Generate a bunch of random numbers on the CPU and pass it to kernel? Or use some library to generate numbers in the kernel directly?
Or implement their own RNG in the kernel??
(L) [2013/04/06] [ost
by keldor314] [Random number generator on GPU] Wayback!Just write your own.  This is the one I use:
Code: [LINK # Select all]__constant__ unsigned int shift1[4] = {6, 2, 13, 3};
__constant__ unsigned int shift2[4] = {13, 27, 21, 12};
__constant__ unsigned int shift3[4] = {18, 2, 7, 13};
__constant__ unsigned int offset[4] = {4294967294, 4294967288, 4294967280, 4294967168};
__shared__ unsigned int randStates[32];
__device__ unsigned int TausStep(unsigned int &z)
{
    int index = threadIdx.x&3;
    unsigned int b = (((z << shift1[index]) ^ z) >> shift2[index]);
    return z = (((z & offset[index]) << shift3[index]) ^ b);
}
__device__ unsigned int randInt()
{
    TausStep(randStates[threadIdx.x&31]);
    return (randStates[(threadIdx.x)&31]^randStates[(threadIdx.x+1)&31]^randStates[(threadIdx.x+2)&31]^randStates[(threadIdx.x+3)&31]);
}
__device__ float randFloat()
//This function returns a random float in [0,1] and updates seed
{
    unsigned int y = randInt();
    return __int_as_float((y&0x007FFFFF)|0x3F800000)-1.0f;
}
You seed the RNG from the CPU - just pass in an array of 32 random ints and copy it into randStates.  Just be sure that the CPU is using a different algorithm!

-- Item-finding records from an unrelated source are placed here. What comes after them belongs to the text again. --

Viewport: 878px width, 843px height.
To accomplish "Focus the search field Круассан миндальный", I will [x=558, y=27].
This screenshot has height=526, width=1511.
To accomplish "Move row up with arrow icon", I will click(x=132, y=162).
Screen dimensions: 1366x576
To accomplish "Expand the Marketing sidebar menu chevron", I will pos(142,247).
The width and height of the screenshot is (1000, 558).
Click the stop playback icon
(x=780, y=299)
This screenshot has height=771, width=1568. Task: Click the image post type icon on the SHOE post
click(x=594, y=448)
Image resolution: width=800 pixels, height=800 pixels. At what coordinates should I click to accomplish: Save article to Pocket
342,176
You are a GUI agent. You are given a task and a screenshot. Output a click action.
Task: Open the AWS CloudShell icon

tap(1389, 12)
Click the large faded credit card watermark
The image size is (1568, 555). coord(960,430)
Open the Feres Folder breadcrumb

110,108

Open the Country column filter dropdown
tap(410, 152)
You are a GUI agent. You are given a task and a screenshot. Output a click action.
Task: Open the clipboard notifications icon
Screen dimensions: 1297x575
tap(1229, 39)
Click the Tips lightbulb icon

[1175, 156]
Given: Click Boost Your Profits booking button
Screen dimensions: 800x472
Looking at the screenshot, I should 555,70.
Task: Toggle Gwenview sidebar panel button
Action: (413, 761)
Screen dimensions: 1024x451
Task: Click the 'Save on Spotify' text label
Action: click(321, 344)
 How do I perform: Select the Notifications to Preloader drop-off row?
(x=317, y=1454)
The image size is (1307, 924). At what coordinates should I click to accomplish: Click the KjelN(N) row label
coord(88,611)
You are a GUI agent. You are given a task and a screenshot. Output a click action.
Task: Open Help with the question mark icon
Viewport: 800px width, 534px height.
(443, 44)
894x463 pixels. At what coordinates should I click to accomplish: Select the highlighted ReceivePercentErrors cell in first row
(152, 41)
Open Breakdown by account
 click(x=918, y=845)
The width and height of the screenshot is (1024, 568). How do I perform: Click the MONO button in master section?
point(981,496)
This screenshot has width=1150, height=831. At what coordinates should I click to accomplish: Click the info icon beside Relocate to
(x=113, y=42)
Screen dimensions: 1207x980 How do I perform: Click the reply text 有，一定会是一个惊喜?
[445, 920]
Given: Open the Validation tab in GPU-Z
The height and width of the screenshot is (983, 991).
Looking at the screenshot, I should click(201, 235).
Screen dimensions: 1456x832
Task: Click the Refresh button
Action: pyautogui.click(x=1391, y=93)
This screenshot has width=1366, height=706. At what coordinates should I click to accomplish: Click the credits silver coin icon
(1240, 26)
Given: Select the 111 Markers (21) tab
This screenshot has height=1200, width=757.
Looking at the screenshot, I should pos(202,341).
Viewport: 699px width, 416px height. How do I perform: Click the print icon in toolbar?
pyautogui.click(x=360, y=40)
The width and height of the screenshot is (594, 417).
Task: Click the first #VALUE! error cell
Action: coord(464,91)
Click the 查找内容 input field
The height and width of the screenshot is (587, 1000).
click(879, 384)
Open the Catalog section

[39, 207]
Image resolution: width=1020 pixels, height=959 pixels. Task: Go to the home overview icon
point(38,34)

It's a varient of the Tausworthe RNG, optimized to partially share state between threads.  This gives it a tiny seed footprint (32 bits per thread, this reduces cache/shared memory pressure) while retaining a much higher quality compared to non-shared 32 bits per thread generators.
There's some room for optimization, even just moving the shifts and offsets out of constant memory and into shared memory should help performance on Kepler (though not on Fermi or earlier).  A downside with recent hardware is that this generator has a number of bit shifts.  You could modify it to turn the left shifts into muls, which is a win on Kepler, but not so much on other hardware (I don't think it's actually a loss anywhere, though).  There's nothing you can do with the right shift, though.